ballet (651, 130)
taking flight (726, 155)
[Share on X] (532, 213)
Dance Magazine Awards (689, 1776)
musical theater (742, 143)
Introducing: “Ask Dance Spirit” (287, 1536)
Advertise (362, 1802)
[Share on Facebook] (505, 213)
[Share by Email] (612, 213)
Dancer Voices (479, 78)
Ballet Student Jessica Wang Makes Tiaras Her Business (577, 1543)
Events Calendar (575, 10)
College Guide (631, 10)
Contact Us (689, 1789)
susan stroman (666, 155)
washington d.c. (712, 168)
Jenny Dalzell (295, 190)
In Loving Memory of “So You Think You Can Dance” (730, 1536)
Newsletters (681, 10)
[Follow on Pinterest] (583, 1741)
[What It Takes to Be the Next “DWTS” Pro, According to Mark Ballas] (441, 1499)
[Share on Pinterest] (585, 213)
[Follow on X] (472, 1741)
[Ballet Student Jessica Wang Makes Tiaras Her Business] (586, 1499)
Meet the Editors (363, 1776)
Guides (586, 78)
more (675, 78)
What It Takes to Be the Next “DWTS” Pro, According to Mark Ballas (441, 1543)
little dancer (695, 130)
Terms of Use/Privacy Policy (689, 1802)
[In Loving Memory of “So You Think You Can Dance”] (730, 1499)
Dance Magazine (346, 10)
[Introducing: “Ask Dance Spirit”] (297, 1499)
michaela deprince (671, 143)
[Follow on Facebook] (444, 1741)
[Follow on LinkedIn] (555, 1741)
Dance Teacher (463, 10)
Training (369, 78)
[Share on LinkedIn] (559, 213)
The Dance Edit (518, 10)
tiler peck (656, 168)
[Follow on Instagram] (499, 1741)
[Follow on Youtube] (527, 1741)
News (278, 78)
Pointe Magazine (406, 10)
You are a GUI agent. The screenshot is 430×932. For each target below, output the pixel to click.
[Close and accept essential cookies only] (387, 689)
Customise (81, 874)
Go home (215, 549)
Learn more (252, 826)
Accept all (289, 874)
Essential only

== WHAT YOU NEED TO DO ==
Copy out, word for word, the part of the entries above that begins at the line with "Dancer Voices (479, 78)" and ends at the line with "[Follow on X] (472, 1741)", including both.

== ANSWER TO THIS EXERCISE ==
Dancer Voices (479, 78)
Ballet Student Jessica Wang Makes Tiaras Her Business (577, 1543)
Events Calendar (575, 10)
College Guide (631, 10)
Contact Us (689, 1789)
susan stroman (666, 155)
washington d.c. (712, 168)
Jenny Dalzell (295, 190)
In Loving Memory of “So You Think You Can Dance” (730, 1536)
Newsletters (681, 10)
[Follow on Pinterest] (583, 1741)
[What It Takes to Be the Next “DWTS” Pro, According to Mark Ballas] (441, 1499)
[Share on Pinterest] (585, 213)
[Follow on X] (472, 1741)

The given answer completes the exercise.